Bu doğrultuda mahkeme, devletin hem vakfın niyetine göre kullanılmasını sağlamak için pozitif bir yükümlülüğü hem de vakfın niyetine aykırı olarak müdahale etmekten kaçınmak için negatif bir yükümlülüğü olduğunu belirtti.

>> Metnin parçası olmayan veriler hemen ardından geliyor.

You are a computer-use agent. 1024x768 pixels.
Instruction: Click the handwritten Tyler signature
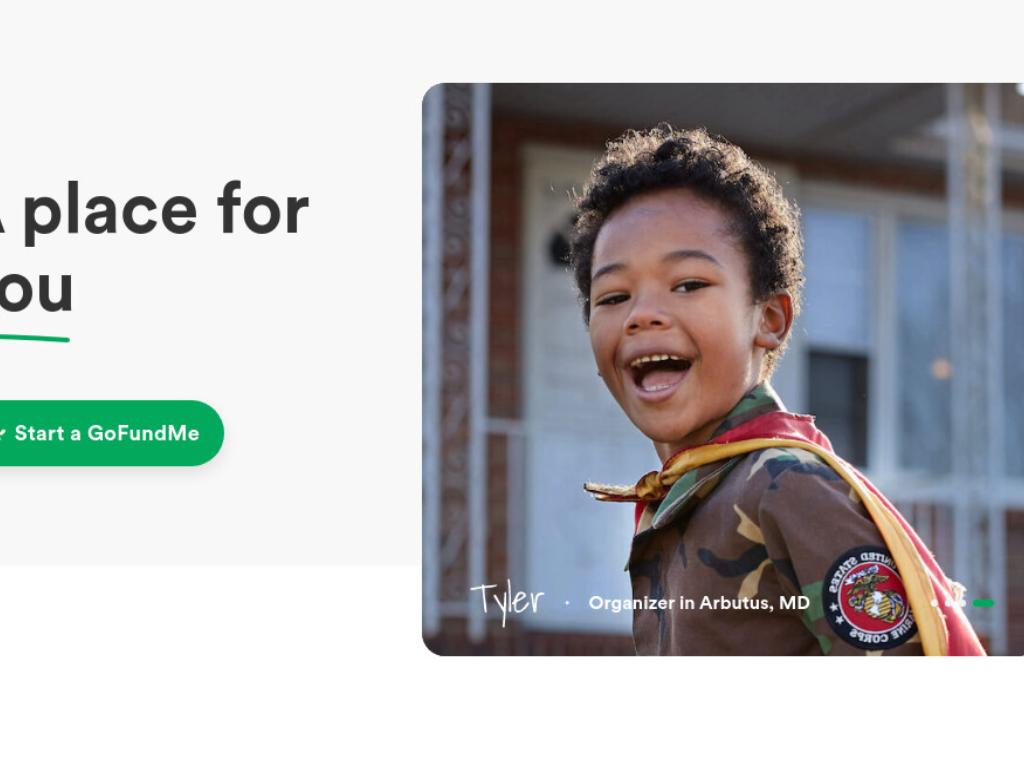pyautogui.click(x=507, y=602)
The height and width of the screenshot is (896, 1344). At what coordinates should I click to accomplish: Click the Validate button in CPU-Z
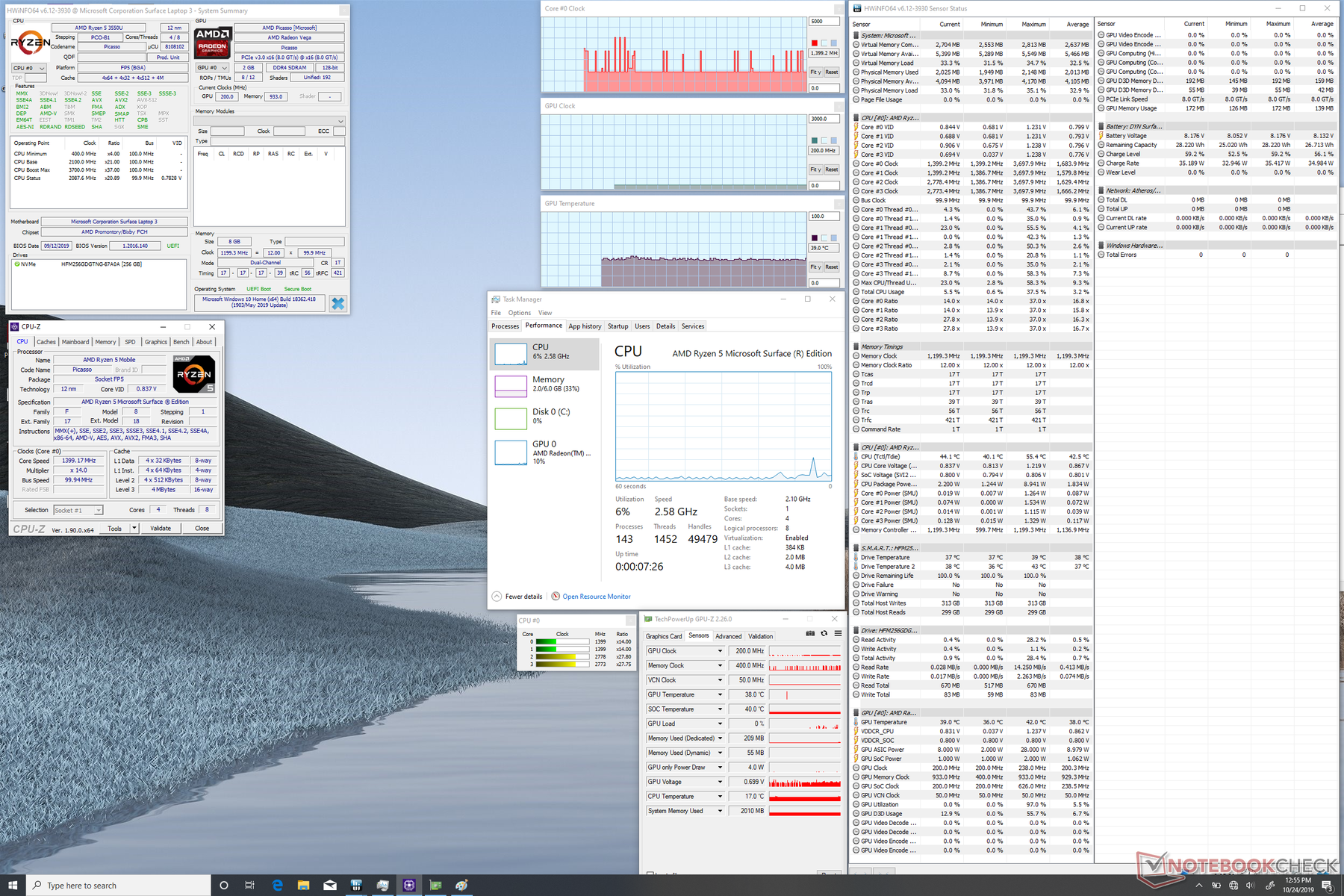(x=161, y=528)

Bu nedenle mahkeme, bu görevleri yerine getirmeyen ve Ayasofya'yı müzeye çeviren 1934 tarihli kararın hukuki dayanağı bulunmadığı sonucuna vardı.
Mahkeme, Osmanlı hukukunu uyguladığını iddia etmesine rağmen, Ayasofya tarihinin üç kritik noktasının her birinde ortaya çıkan farklı hukuki meselelerle ilgilenmedi: 1453'te camiye çevrilmesi, birkaç yıl sonra bir vakıf olarak bağışlanması ve 1934'te müzeye dönüştürülmesi Ayasofya'nın kritik noktalarıdır. Mahkeme bu analizi yapmış olsaydı aynı sonuca varırdı; ancak daha spesifik bir mantıkla:
- Mehmed, Ayasofya'yı camiye dönüştürme hakkına sahipti
- Mehmed, Ayasofya'yı bağışlama hakkına sahipti ve
- Atatürk'ün bu hukuki durumu değiştirmeye yetkisi yoktu sonuçlarına vardı.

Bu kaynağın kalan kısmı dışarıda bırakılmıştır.